Wilson warned that we should be careful about what we think we are, lest we become that. Human nature, he said, is not infinitely plastic; we cannot be socialized to accept anything. We do not recoil from Auschwitz only because our culture has so disposed us. Children, Wilson thought, are intuitive moralists, but instincts founded in nature must be nurtured in families. The fact that much of modern life, from family disintegration to scabrous entertainment, is shocking is evidence for, not against, the moral sense, which is what is shocked. And the highest purpose of politics is to encourage the flourishing of a culture that nurtures rather than weakens the promptings of the moral sense. [Italics are mine].

Will stops here and does not specifically state what he would do to effect this nurturing; but one can infer that it is to return moral choice to the people, and remove the debate from the elites.  This, more than any arguments for deficit reduction or reconfiguring government, is the most radical assumption made by Will, for it seems to argue for a return to populism.  Conservatives have always argued that most social issues should be resolved by the people and not by the courts.  Issues of abortion, civil rights, marriage, execution, prayer should not be adjudicated – the Constitution does not guarantee these specific rights and their status of ‘right’ has only been interpreted.

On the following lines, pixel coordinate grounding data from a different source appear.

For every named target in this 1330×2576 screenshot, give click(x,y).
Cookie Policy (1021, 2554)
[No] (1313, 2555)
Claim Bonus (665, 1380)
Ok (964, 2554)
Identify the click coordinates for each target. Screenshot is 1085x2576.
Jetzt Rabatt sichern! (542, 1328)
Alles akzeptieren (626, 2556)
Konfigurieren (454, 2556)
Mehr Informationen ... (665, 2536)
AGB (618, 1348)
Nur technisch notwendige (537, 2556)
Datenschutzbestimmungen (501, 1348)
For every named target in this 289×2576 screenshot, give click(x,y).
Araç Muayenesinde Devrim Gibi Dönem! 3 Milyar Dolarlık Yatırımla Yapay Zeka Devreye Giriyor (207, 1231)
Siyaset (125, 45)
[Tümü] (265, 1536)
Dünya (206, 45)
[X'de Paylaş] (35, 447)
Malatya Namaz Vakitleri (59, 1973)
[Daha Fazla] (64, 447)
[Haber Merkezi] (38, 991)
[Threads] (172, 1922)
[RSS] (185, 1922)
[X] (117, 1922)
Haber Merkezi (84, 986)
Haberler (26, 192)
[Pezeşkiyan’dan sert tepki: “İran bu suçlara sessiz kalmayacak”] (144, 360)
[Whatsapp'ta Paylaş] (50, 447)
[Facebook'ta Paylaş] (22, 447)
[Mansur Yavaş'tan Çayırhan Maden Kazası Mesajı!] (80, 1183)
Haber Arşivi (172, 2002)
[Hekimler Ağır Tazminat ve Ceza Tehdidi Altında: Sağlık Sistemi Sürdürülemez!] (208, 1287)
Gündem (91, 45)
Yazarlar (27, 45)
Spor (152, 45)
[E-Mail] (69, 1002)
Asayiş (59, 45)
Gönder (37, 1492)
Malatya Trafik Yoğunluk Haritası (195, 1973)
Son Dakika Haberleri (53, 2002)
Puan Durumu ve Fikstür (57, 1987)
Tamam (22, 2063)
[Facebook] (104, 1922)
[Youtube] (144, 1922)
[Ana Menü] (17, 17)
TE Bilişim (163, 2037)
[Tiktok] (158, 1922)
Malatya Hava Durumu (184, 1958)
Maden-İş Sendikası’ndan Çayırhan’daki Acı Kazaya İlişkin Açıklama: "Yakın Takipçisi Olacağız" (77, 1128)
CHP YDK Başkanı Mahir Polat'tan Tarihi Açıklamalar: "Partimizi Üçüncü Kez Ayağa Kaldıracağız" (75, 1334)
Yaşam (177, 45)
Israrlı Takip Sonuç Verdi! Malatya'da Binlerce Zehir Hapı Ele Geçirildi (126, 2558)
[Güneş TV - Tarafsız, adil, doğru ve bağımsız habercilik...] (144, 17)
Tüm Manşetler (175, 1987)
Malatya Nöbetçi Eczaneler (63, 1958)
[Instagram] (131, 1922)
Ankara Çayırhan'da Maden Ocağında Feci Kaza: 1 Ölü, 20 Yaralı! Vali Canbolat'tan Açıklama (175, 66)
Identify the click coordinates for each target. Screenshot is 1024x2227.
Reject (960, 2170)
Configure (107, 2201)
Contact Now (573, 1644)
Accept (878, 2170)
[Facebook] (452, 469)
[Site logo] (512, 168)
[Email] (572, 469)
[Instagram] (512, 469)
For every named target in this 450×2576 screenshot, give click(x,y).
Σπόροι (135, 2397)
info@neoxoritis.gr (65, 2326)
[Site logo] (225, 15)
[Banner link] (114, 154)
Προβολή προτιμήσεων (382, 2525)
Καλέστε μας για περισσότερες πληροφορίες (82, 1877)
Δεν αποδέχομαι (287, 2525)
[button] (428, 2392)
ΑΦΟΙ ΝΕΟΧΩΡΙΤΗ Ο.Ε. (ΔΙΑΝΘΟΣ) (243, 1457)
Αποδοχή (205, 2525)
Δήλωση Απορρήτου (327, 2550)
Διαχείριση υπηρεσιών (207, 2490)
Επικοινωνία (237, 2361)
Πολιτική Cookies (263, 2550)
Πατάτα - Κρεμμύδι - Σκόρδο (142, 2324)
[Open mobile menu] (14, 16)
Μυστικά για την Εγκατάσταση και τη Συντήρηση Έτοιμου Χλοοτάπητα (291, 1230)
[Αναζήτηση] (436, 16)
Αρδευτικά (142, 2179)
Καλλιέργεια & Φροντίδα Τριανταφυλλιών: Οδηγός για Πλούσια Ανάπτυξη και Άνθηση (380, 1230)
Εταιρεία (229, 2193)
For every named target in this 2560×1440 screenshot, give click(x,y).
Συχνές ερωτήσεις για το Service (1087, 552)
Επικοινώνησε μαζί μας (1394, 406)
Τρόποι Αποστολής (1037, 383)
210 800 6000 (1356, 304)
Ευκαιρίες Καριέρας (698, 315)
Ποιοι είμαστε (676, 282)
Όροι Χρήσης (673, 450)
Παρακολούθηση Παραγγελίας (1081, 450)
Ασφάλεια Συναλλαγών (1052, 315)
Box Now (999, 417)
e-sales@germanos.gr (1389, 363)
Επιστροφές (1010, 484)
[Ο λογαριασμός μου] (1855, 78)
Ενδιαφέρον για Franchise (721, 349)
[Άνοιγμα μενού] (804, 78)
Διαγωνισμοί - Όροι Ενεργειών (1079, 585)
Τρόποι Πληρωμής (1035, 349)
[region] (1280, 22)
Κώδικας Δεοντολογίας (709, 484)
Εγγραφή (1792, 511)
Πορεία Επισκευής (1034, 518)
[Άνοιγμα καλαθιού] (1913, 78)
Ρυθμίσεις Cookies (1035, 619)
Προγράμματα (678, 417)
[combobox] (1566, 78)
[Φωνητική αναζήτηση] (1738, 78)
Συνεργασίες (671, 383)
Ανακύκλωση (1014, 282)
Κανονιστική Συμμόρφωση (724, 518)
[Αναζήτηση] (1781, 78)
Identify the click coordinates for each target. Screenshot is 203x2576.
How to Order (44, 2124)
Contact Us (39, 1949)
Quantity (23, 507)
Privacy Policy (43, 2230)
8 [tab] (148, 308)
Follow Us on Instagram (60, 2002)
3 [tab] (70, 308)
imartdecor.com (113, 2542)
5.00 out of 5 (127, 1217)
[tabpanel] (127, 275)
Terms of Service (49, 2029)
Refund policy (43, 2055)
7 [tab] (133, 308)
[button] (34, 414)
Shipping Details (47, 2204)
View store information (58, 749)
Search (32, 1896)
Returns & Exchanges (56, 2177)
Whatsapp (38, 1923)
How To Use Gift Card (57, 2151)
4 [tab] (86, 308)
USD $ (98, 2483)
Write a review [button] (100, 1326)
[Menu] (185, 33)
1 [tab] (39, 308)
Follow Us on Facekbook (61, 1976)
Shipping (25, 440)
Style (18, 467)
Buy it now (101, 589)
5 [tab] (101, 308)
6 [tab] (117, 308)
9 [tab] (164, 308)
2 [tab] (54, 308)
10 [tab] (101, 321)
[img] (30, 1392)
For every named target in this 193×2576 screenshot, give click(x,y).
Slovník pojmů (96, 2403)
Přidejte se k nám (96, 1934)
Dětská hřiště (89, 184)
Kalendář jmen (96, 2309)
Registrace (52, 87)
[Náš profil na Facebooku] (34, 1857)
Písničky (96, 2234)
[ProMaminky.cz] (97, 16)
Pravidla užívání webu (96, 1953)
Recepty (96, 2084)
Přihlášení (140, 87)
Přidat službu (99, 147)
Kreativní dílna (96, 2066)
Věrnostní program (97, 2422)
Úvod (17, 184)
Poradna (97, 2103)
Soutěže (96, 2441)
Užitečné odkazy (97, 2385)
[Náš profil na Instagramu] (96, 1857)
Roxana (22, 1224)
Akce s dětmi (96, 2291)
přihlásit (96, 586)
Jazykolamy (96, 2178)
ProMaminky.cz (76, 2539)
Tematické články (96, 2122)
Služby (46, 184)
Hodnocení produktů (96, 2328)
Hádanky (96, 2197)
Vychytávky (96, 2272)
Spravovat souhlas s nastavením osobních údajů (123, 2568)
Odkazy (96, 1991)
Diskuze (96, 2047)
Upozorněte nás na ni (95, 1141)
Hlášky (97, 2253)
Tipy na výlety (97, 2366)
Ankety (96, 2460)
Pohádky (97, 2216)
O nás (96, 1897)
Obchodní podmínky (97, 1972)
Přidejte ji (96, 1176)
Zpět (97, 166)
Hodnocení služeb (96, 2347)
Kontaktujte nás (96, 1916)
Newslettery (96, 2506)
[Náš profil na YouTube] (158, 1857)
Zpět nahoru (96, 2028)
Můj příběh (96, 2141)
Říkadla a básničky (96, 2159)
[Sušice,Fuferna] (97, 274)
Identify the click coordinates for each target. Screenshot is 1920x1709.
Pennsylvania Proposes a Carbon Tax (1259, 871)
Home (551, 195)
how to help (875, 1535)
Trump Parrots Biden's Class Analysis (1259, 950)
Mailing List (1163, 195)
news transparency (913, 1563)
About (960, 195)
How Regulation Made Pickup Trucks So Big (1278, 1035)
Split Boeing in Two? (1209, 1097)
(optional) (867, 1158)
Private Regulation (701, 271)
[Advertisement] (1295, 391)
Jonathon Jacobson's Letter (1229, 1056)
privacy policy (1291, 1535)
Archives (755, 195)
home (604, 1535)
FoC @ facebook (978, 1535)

The proper way to determine public policy is through the more decentralized and democratic electoral system.

While this argument has salience, it is hard to see how civil rights could have been achieved or at least made universal without judicial decisions; and one can only assume that if the individual states had been allowed to determine the pace of civil rights in the 60s, how long segregation would have lasted.  Will assumes that eventually the moral sense of the Southern states would have been outraged, that they would have caught up to others which demonstrated the justice and economic wisdom of integration; but would the additional time have been worth it.  Abortion is a trickier issue since ‘life’ is as much a religious and philosophical one as it is a scientific or political one.  Many people’s moral sense is outraged by what they consider killing a person; others’ is equally outraged by the abrogation of individual rights inherent in a woman’s right to choose. 

George Will has long espoused conservative views in a usually intelligent and reasoned way; but behind the academic thinking is a man who believes that government really is the problem; and that he goes far beyond the Libertarian argument.  Government should be limited to the very basic necessities (e.g. defense) not because of wasteful spending, but because it restricts individual expression and the ability of individuals to exercise their moral sense.

This argument has historical roots – our country was founded on 18th century religious and philosophical principles, and democracy above all was the ideal political system for allowing each individual to relate to God in his/her own way.  Communism was such an anathema not because it eliminated free markets and democracy, but because it eliminated religious expression.  Calvinists believed that in a predestined world, your selection as one of the saved could be discerned by your material success – your wealth; thus further strengthening the link between religion, philosophy, and political philosophy.

This article, and the work of Wilson are particularly important because the elucidate the real reasons behind conservative arguments for small government; and demonstrate how the political divisions are nothing compared to the philosophical and religious ones.